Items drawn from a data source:
** BEGIN **
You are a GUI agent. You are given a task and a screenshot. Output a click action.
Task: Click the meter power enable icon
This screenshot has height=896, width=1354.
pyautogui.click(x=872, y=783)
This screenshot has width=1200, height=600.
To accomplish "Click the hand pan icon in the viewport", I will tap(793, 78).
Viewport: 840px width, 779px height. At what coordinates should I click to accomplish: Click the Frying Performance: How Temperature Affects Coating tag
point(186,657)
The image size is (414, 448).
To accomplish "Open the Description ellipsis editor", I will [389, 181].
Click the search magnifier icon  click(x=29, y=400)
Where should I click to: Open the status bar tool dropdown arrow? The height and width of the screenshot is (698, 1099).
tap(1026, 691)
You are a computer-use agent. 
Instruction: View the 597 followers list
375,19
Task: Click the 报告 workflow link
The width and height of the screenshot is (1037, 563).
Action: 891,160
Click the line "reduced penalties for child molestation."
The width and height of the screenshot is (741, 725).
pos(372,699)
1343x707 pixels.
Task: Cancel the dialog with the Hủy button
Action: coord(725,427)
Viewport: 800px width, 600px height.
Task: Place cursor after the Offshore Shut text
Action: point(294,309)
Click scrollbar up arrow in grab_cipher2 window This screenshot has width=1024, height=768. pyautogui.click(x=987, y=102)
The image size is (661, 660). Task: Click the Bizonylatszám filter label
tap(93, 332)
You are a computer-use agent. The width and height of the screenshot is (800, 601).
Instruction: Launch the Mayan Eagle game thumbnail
** END **
• _PROBLEM REQUIREMENTS_: Count the lines of the records that contain the string "will", treating uppercase and lowercase as different, and reply with only the number.

• _OUTPUT BELOW_: 2